I know he’s not yelling at me but he’s making his point VERY clear. I don’t really know what to say but I do.

“It’s not my fault that they are sick people.” I grumble, lowering my head slightly, “I’m not going to just throw away hat I want to do just because they want to be terrible people.”

His lips twitch with amusement as if what I am saying is funny, “I know that you think that way, Amelia, but you need to get your head out of your butt. You chose this lifestyle and you have to deal with the repercussions of it. The stalkers are never going to stop, the fans are going to continue to pressure you into dating. You are never going to have a life for yourself if you continue down this road… And you won’t find a respectable mate who will just accept it.”

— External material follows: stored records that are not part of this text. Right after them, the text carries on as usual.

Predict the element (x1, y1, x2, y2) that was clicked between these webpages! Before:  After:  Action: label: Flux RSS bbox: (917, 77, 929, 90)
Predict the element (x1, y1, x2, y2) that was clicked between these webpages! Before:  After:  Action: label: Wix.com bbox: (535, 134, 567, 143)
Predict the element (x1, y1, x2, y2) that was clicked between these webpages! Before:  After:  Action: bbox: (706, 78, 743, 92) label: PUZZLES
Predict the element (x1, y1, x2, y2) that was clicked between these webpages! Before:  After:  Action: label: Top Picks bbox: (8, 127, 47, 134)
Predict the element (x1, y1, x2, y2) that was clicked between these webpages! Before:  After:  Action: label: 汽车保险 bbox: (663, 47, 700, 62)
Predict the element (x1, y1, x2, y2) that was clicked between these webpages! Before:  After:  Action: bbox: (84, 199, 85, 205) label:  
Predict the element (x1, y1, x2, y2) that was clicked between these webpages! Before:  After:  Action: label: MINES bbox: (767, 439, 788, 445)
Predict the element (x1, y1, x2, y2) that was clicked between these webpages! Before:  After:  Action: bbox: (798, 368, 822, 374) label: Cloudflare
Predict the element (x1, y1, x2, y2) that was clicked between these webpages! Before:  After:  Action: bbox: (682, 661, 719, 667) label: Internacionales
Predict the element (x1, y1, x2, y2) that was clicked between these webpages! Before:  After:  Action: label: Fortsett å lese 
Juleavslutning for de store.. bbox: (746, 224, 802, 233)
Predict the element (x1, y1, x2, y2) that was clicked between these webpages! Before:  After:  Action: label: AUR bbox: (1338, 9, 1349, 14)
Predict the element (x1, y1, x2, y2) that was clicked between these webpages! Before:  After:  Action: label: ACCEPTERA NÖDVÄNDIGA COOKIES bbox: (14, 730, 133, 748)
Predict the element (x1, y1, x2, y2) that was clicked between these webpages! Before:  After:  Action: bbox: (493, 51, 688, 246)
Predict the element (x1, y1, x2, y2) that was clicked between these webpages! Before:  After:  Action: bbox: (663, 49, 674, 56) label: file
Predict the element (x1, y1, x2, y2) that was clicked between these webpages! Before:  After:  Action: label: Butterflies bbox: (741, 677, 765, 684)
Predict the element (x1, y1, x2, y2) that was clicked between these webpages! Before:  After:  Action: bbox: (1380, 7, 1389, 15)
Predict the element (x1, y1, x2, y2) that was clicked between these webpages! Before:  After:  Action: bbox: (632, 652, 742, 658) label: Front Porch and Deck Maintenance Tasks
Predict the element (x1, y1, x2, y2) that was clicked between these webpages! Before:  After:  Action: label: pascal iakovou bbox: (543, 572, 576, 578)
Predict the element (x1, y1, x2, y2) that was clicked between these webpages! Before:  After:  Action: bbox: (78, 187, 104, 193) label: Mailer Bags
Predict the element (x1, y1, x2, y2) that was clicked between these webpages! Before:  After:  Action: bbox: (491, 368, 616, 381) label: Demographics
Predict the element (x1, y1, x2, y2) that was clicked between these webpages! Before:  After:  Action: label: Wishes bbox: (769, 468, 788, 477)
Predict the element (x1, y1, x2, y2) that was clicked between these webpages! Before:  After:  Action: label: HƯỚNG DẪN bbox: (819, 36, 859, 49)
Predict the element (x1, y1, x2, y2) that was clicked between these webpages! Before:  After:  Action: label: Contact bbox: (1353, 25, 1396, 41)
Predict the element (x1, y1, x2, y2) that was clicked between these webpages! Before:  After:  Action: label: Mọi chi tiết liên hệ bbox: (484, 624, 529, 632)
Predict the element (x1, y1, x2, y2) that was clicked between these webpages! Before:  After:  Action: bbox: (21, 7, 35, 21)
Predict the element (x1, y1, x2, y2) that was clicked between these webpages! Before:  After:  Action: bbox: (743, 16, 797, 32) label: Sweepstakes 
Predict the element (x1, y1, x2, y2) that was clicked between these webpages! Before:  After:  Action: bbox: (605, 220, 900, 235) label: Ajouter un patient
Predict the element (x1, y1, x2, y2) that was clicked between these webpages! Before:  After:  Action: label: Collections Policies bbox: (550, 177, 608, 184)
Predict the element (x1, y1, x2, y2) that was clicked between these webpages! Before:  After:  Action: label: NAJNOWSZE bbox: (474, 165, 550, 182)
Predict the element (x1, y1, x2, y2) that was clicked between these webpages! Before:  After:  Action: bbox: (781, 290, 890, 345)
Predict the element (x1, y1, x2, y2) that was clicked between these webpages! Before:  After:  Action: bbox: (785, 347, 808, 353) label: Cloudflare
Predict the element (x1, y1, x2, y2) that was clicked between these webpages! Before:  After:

It’s like a punch to the gut now as he doesn’t hold back, “and how would you know that, Joshua? I have had many suitable mates in my time and they just never worked out for variousreasons. That doesn’t mean I won’t find someone who will just love me for me even if I am a star.”

Joshua looks away from me, as if he didn’t believe a single thing that I was saying. I want to scream and yell at him but his actions next confuse me. He presses a button, causing the soundproof screen between Jesus and us to raise. He won’t be able to see or hear anything that happens back here. That’s a little nerve-wracking in itself because I have no idea what is going through his head right now. Does he want to talk about something privately? Is he going to yell at me? Is he going to make me feel like a bigger fool than I already feel right now?

The possibilities are endless and I just really don’t want to be thinking too hard about anything. I know that I need to keep a straight face and just do things one step at a time but that’s not very easy in itself. I just gaze at him, seeing how he is pinning me with his stare. It makes my heart beat a little faster, feeling more and more nervous with every passing second. I’m honestly not so sure I’m going to like whatever is going through his mind right now.

His actions next would forever have a hold on me.